# für profi's: "xp+NetBEUI/DOS 6.0"



## derstan (27. April 2003)

hallo an alle profi's:

in einem netzwerk (tcp/ip) von mehreren pc (xp) gibt es einen dos-rechner der sich über NetBEUI am hub einloggt. soweit so gut. alle protokolle von NetBEUI sind auf dem anzusprechenden xp-rechner installiert. ich bekomme aber keinen kontakt zu dem dos-rechner. weder im suchmodus noch im direkten ansprechen. das kuriose ist, ich habe den kontakt über einen win2000-rechner bereits bekommen. bei den xp-rechner funzt nix.

meine frage: ist eine kommunikation zweichen xp und dos über NetBEUI überhaupt möglich ? hat xp damit überhaupt probleme ? gibt es besondere protokoll-varianten ?  ... BITTE, BITTE, kennt sich jemand damit aus ? ... ich habe keine lust wieder win2000 aufzuspielen ?

bin für jeden tipp dankbar !!!!!!

stan


----------



## Daniel Wittberger (8. Mai 2003)

Hi

Laut meines Wissens wird NetBEUI von XP nicht mehr unterstützt. Du bräuchtest eine Art von Router. Das wort Router ist hier so zu Verstehen, dass du einen Computer benötigst der beide Protokolle beherrscht und über diesen dann eine Verbinung herstellst. So hab ich es in der Schule gelernt, ob es wirklich stimmt sei dahin gestellt.

Gr33ts
Stauffenberg


----------



## tuxracer (5. Juni 2003)

doch doch NetBeui wird meines Wissensimmer noch mitgeschleppt, es wird einfach nicht mehr aufgeführt bei den installierbaren Protokollen.

Das Problem liegt daran, dass der DOS Rechner nicht sichtbar ist im Netzwerk weil er keinen Arbeitsstationsdienst hat.
Das heisst, Du kannst mit dem DOS Rechner zwar mit nachfolgender Erklärung wahrscheinlich auf den XP Rechner zugreifen, aber nicht umgekehrt.

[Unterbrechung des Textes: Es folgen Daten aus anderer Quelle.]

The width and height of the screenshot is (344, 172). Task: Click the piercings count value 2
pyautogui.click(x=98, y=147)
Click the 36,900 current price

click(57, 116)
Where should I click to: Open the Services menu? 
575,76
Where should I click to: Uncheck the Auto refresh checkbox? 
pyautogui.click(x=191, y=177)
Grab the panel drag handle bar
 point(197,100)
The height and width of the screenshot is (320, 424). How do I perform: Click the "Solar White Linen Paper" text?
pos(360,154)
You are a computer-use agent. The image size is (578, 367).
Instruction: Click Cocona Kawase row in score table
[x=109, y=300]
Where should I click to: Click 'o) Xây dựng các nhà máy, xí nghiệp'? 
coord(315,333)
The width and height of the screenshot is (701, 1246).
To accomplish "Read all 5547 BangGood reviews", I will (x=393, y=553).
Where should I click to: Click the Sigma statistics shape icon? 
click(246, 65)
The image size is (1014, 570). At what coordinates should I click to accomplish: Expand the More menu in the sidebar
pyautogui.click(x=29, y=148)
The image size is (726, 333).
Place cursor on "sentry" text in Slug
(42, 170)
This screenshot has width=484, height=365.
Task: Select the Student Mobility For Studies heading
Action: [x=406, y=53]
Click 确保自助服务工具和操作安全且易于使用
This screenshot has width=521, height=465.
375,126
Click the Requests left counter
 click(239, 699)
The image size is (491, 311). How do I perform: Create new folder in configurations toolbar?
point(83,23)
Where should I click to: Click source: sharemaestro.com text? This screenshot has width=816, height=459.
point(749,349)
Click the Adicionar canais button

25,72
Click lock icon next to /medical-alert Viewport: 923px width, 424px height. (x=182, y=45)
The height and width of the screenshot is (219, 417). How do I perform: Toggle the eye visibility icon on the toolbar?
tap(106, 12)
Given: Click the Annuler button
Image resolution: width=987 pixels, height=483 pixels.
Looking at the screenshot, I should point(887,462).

Du musst wenn Du unter DOS das netzwerk gestartet hast, mit 
net use W: \\XP Rechnername\Freigabename eine Netzverbindung herstellen. Dann kannst Du mit W: auf das Netz Zugreifen.

Ich werds, da es mich auch interessiert zudem noch selbst probieren obs mit NetBeui unter XP geht.

Aber falls nicht installier das entweder IPX/SPX wenn Du auf ein halbwegs schlankes Netz angewiesen bist, oder lade dir die tcp32.EXE runter. damit kannst Du dann unter DOS TCP/IP installieren.

Du musst aber wissen, das Du dann unter DOS andauernd NET START / NET STOP am eingeben bist weil Du dan inclusive MEMMAKER noch etwa 420kB freien Speicher hast.


----------